Birkaç gündür , inşaat mühendisliği arkadaşlarımın çıkarttığı bu güzel dergi (KÖPRÜ) için neler yazabileceğimi kafamda tasarlıyordum ki bugün yaşadığım bir olay, yazıma nereden başlayacağımı gösterdi bana. Bir arkadaşımla Alsancak’da turluyorduk , hararetli bir şekilde koyu bir muhabbet dönüyordu aramızda bir yandan da mağazaların önünden geçerken etiket fiatlarına yorum getiriyorduk ki köşeyi döneceğimiz anda köşede, gayet konforlu bir sepette keyif yapan bir kediyi gördük vay be dedim, kediye bak lüks bir semte yolu düşmüş ve hayatı değişmiş ,mağazadakiler konfor içinde yaşatıyor onu … Gülüştük falan o an konunun üzerinde çok durmadık ta ki bugün gördüğüm o manzaraya denk; karşıdan karşıya geçmek üzereyiz ve yanımızdan beyaz renkli bir köpek yürüyor öyle bitkin, öyle bezgin ki usul usul “ yaya geçitinden” geçmek üzereyken fark ediyoruz ki bir araba hızla geliyor bir an refleks olarak köpeğe bağarıyoruz “hey geçmesene hişt “ umru değil o an, arabanın korna sesiyle başını kaldırıyor ve gözlerinde zaman zaman bir çok insanda da karşılaştığım umutsuz bir bakış … sonra çokta takmadan yoluna devam ediyor . Tabi benim ve arkadaşımın içi param parça neredeyse ağlayacağız… neyse yolumuza devam ediyoruz ki bir anda arkamızdan sesler geliyor, baktığımızda gördüğüm şey şuan bile gözlerimin dolmasına neden oluyor, birkaç kendini bilmez muhtemelen de 15 ile 17 yaşları arasında “genç beyler” köpeğe tekme atarak yanlarından uzaklaştırıyor… Aman Allahım yıkılıyoruz resmen ve kimse bir şey demiyor, belkide kendi dertlerinden etrafın farkında değiller kim bilir… - ne yapıyorsun sen ya diyorum tekme atan çocuğa ,- ne yapayım üzerime çıkacaktı diye bir cevap veriyor pişkin pişkin … Hayret verici bir soğukkanlılıkla onun da bir canı olduğunu ve başka şekillerde uzaklaştırabileceğini anlatmaya çalışıyorum karşımda o köpekten beklide daha “ hayvan “ bir varlığın olduğunu unutarak… Gözlerim doluyor köpeğe bakınıyorum ama ortalarda yok L Normalde pek yaklaşamam korkumdan ama o an görsem neredeyse sarılacağım …

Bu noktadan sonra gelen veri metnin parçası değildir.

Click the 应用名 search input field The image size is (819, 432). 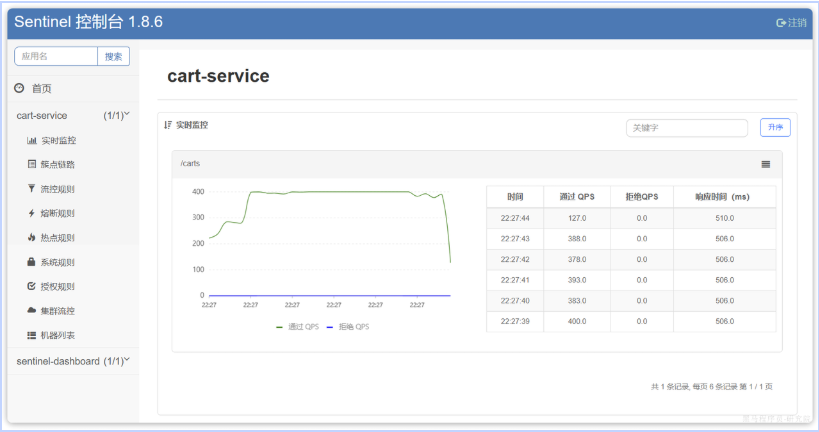coord(55,57)
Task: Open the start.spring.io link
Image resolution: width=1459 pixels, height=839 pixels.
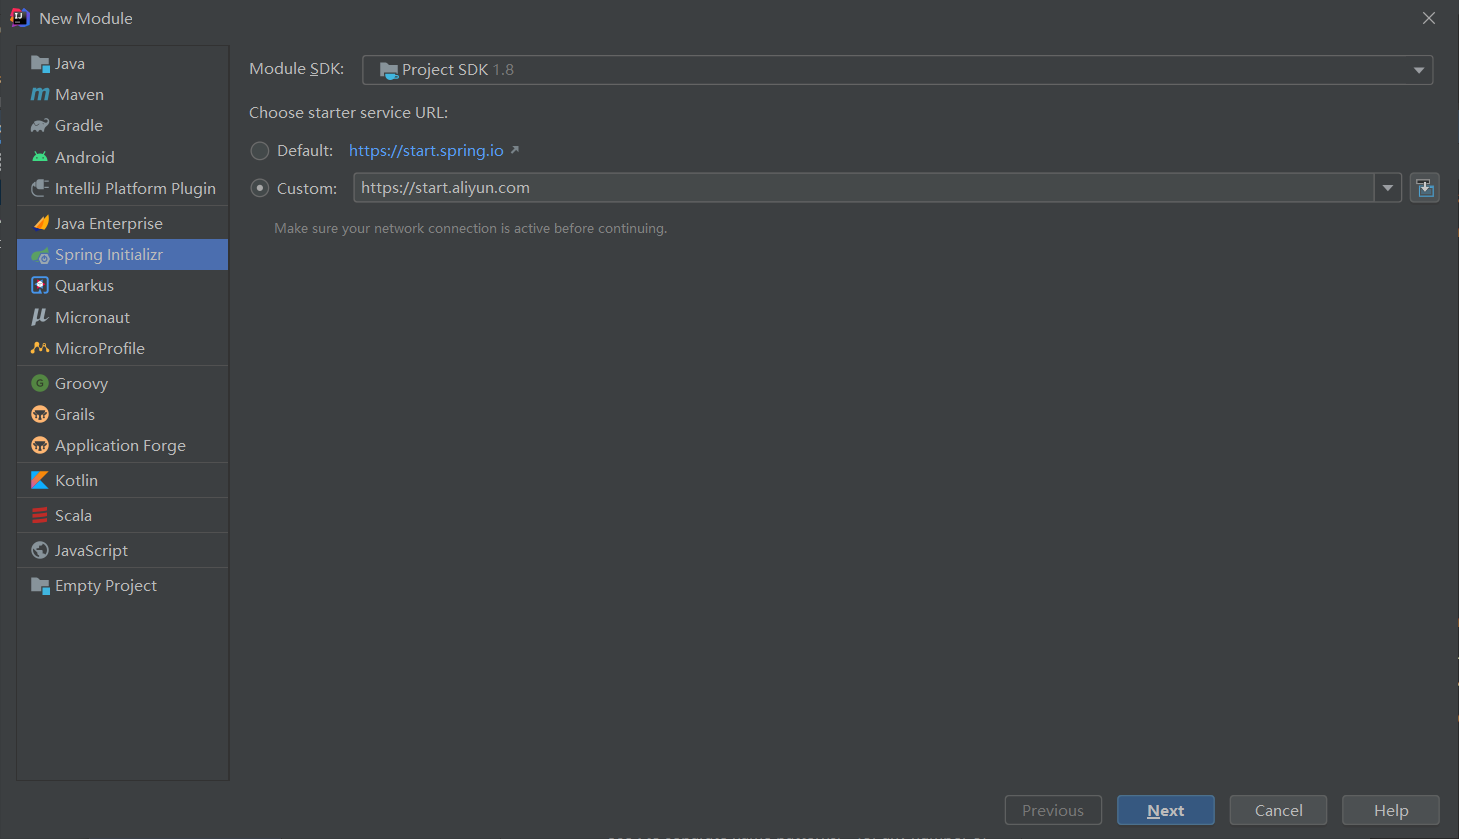Action: coord(426,150)
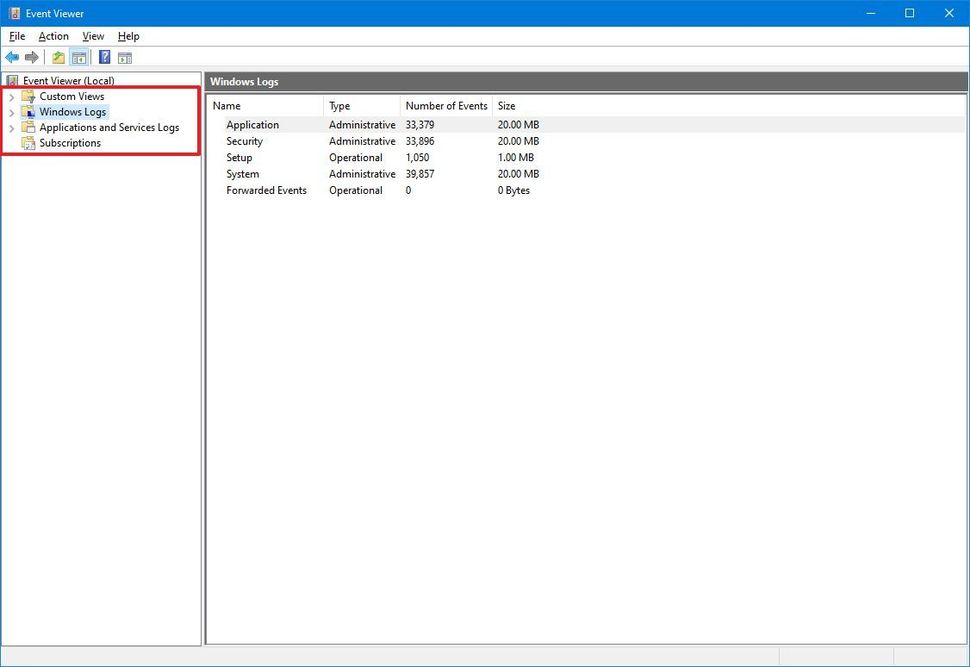Expand the Windows Logs node

click(x=11, y=112)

Aklımıza bir gün önce gördüğümüz o kedi geliyor – işte kimilerimiz ya şanslı oluyoruz ya da o şansı kendimiz yakalıyoruz tıpkı o kedi gibi konfor ve keyif içinde yaşıyoruz, kimilerimiz ise o zavallı, bitkin köpekçik gibi oradan oraya savruluyoruz ve belki de şiddet görüyoruz!… Bu yaşadıklarımdan aldığım bir kaç ders var ; öncelikle ne olursa olsun her canlıya saygı duymamız gerekir bu dünya sadece bize ait değil , sanki sırf bize aitmiş gibi bencilce, hoyratça kullanıyor ve tüketiyoruz her şeyi … Börtü böceğin, kedinin köpeğin, ağacın çiçeğin vebalini alıyoruz…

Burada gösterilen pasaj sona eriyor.